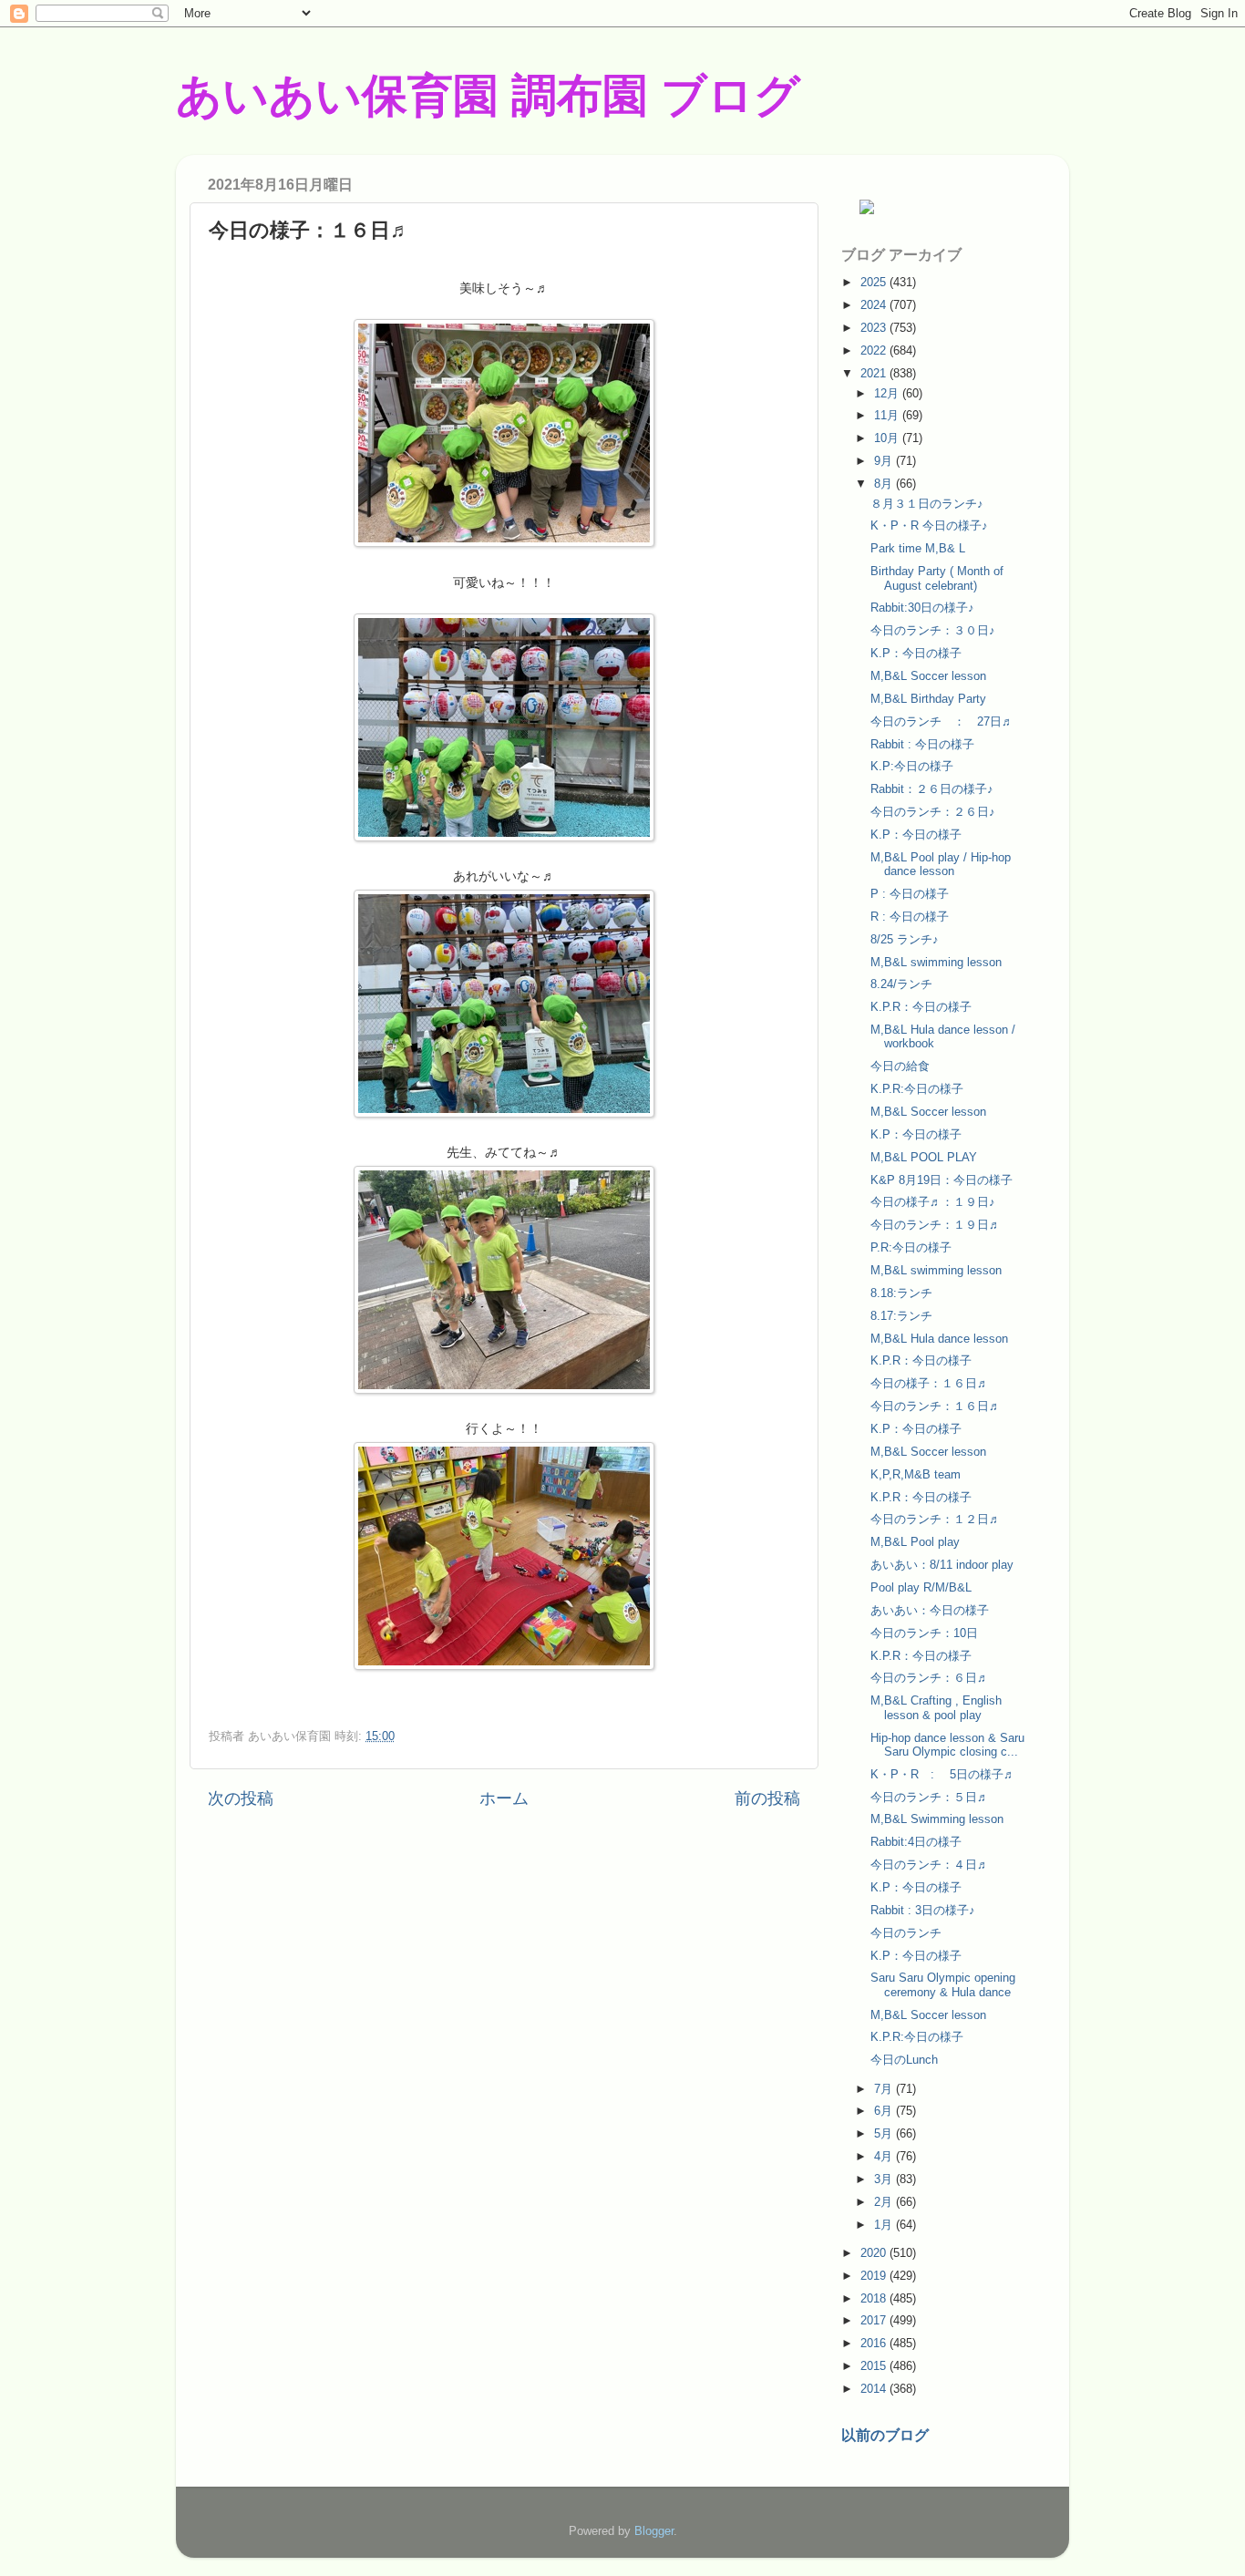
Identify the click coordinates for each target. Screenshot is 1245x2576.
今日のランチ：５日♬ (929, 1797)
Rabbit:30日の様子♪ (922, 607)
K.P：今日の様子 (916, 653)
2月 (885, 2202)
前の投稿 (767, 1798)
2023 (875, 328)
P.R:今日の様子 (911, 1247)
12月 (888, 393)
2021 (875, 373)
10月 (888, 438)
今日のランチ (905, 1933)
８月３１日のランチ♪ (926, 503)
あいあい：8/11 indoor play (941, 1564)
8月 (885, 483)
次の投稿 (240, 1798)
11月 (888, 415)
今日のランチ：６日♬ (929, 1678)
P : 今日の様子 (909, 894)
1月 (885, 2224)
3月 (885, 2179)
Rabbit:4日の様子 (916, 1842)
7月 (885, 2089)
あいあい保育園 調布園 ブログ (488, 95)
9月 (885, 461)
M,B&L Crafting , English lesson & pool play (936, 1707)
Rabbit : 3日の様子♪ (922, 1910)
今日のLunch (904, 2059)
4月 (885, 2156)
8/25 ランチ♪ (904, 939)
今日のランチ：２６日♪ (932, 812)
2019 (875, 2275)
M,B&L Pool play (915, 1542)
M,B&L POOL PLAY (923, 1157)
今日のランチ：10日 (924, 1633)
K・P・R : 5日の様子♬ (942, 1774)
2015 (875, 2366)
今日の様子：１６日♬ (929, 1383)
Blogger (654, 2531)
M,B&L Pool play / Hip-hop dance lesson (940, 864)
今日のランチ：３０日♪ (932, 630)
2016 (875, 2343)
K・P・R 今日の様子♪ (929, 525)
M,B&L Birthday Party (928, 699)
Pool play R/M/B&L (921, 1587)
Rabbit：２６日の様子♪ (931, 789)
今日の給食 (900, 1066)
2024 (875, 305)
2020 (875, 2253)
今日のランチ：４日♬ (929, 1864)
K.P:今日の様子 (911, 766)
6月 (885, 2110)
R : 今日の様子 (909, 916)
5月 (885, 2133)
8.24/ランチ (901, 984)
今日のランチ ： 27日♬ (941, 721)
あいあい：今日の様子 (929, 1610)
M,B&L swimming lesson (936, 962)
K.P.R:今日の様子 (916, 1089)
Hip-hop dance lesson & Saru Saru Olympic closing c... (947, 1744)
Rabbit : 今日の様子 (922, 744)
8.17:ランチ (901, 1316)
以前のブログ (885, 2435)
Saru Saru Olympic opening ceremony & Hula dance (942, 1984)
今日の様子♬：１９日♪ (932, 1202)
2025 (875, 282)
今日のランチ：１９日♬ (935, 1224)
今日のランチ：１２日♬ (935, 1519)
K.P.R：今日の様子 (921, 1007)
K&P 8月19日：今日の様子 (941, 1180)
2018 (875, 2298)
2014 (875, 2389)
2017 (875, 2320)
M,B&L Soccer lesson (928, 676)
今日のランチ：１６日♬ (935, 1406)
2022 (875, 350)
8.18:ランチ (901, 1293)
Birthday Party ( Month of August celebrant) (936, 578)
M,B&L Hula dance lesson (939, 1338)
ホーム (504, 1798)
* * * * *
*Goal of the exercise*:
Keep the pictures out and transcribe the listing exactly.

*Exercise response*:
Identify the click coordinates for each target. Screenshot is 1245x2576.
今日のランチ：５日♬ (929, 1797)
Rabbit:30日の様子♪ (922, 607)
K.P：今日の様子 (916, 653)
2月 (885, 2202)
前の投稿 (767, 1798)
2023 (875, 328)
P.R:今日の様子 (911, 1247)
12月 (888, 393)
2021 (875, 373)
10月 (888, 438)
今日のランチ (905, 1933)
８月３１日のランチ♪ (926, 503)
あいあい：8/11 indoor play (941, 1564)
8月 (885, 483)
次の投稿 (240, 1798)
11月 (888, 415)
今日のランチ：６日♬ (929, 1678)
P : 今日の様子 (909, 894)
1月 (885, 2224)
3月 (885, 2179)
Rabbit:4日の様子 (916, 1842)
7月 (885, 2089)
あいあい保育園 調布園 ブログ (488, 95)
9月 (885, 461)
M,B&L Crafting , English lesson & pool play (936, 1707)
Rabbit : 3日の様子♪ (922, 1910)
今日のLunch (904, 2059)
4月 (885, 2156)
8/25 ランチ♪ (904, 939)
今日のランチ：２６日♪ (932, 812)
2019 (875, 2275)
M,B&L Pool play (915, 1542)
M,B&L POOL PLAY (923, 1157)
今日のランチ：10日 (924, 1633)
K・P・R : 5日の様子♬ (942, 1774)
2015 (875, 2366)
今日の様子：１６日♬ (929, 1383)
Blogger (654, 2531)
M,B&L Pool play / Hip-hop dance lesson (940, 864)
今日のランチ：３０日♪ (932, 630)
2016 (875, 2343)
K・P・R 今日の様子♪ (929, 525)
M,B&L Birthday Party (928, 699)
Pool play R/M/B&L (921, 1587)
Rabbit：２６日の様子♪ (931, 789)
今日の給食 (900, 1066)
2024 (875, 305)
2020 (875, 2253)
今日のランチ：４日♬ (929, 1864)
K.P:今日の様子 (911, 766)
6月 (885, 2110)
R : 今日の様子 (909, 916)
5月 (885, 2133)
8.24/ランチ (901, 984)
今日のランチ ： 27日♬ (941, 721)
あいあい：今日の様子 (929, 1610)
M,B&L swimming lesson (936, 962)
K.P.R:今日の様子 (916, 1089)
Hip-hop dance lesson & Saru Saru Olympic closing c... (947, 1744)
Rabbit : 今日の様子 (922, 744)
8.17:ランチ (901, 1316)
以前のブログ (885, 2435)
Saru Saru Olympic opening ceremony & Hula dance (942, 1984)
今日の様子♬：１９日♪ (932, 1202)
2025 (875, 282)
今日のランチ：１９日♬ (935, 1224)
今日のランチ：１２日♬ (935, 1519)
K.P.R：今日の様子 (921, 1007)
K&P 8月19日：今日の様子 (941, 1180)
2018 (875, 2298)
2014 (875, 2389)
2017 (875, 2320)
M,B&L Soccer lesson (928, 676)
今日のランチ：１６日♬ (935, 1406)
2022 (875, 350)
8.18:ランチ (901, 1293)
Birthday Party ( Month of August celebrant) (936, 578)
M,B&L Hula dance lesson (939, 1338)
ホーム (504, 1798)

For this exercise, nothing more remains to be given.